I don't understand this behavior and am hoping someone can enlighten me...

mysql> CREATE TABLE test (id INT AUTO_INCREMENT, data JSON, PRIMARY KEY(id));
Query OK, 0 rows affected (0.03 sec)

mysql> INSERT INTO test(data) VALUES ('["\\u0000\"]'), ('["\\u0001"]'), ('["\\u0081"]'), ('["\\u0091"]');
Query OK, 4 rows affected (0.09 sec)
Records: 4  Duplicates: 0  Warnings: 0

mysql> select *,char_length(data),hex(data) from test;
+----+------------+-------------------+----------------------+
| id | data       | char_length(data) | hex(data)            |
+----+------------+-------------------+----------------------+
|  1 | ["\u0000"] |                10 | 5B225C7530303030225D |
|  2 | ["\u0001"] |                10 | 5B225C7530303031225D |
|  3 | [""]      |                 5 | 5B22C281225D         |
|  4 | [""]      |                 5 | 5B22C291225D         |
+----+------------+-------------------+----------------------+
4 rows in set (0.00 sec)

Why does MySQL choose to parse \\u0081 as a code point, but leave \\u0001 as a series of simple characters?
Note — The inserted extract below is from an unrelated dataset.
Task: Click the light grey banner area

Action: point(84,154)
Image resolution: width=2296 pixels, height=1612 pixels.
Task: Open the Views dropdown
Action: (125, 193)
Or taken the other way, why does MySQL parse the "\\" in the latter case as "It's a literal backslash character," but parse the "\\" in the former case as a reason to interpret the following characters? I can see arguments for either approach, but I'm confounded by the change in behavior between \u0001 and \u0081.

This is on "mysql Ver 14.14 Distrib 5.7.22, for Linux (x86_64) using EditLine wrapper" as well as "mysql Ver 8.0.12 for macos10.13 on x86_64 (MySQL Community Server - GPL)". It shows up on the MySQL command line, as shown here, as well as via PDO.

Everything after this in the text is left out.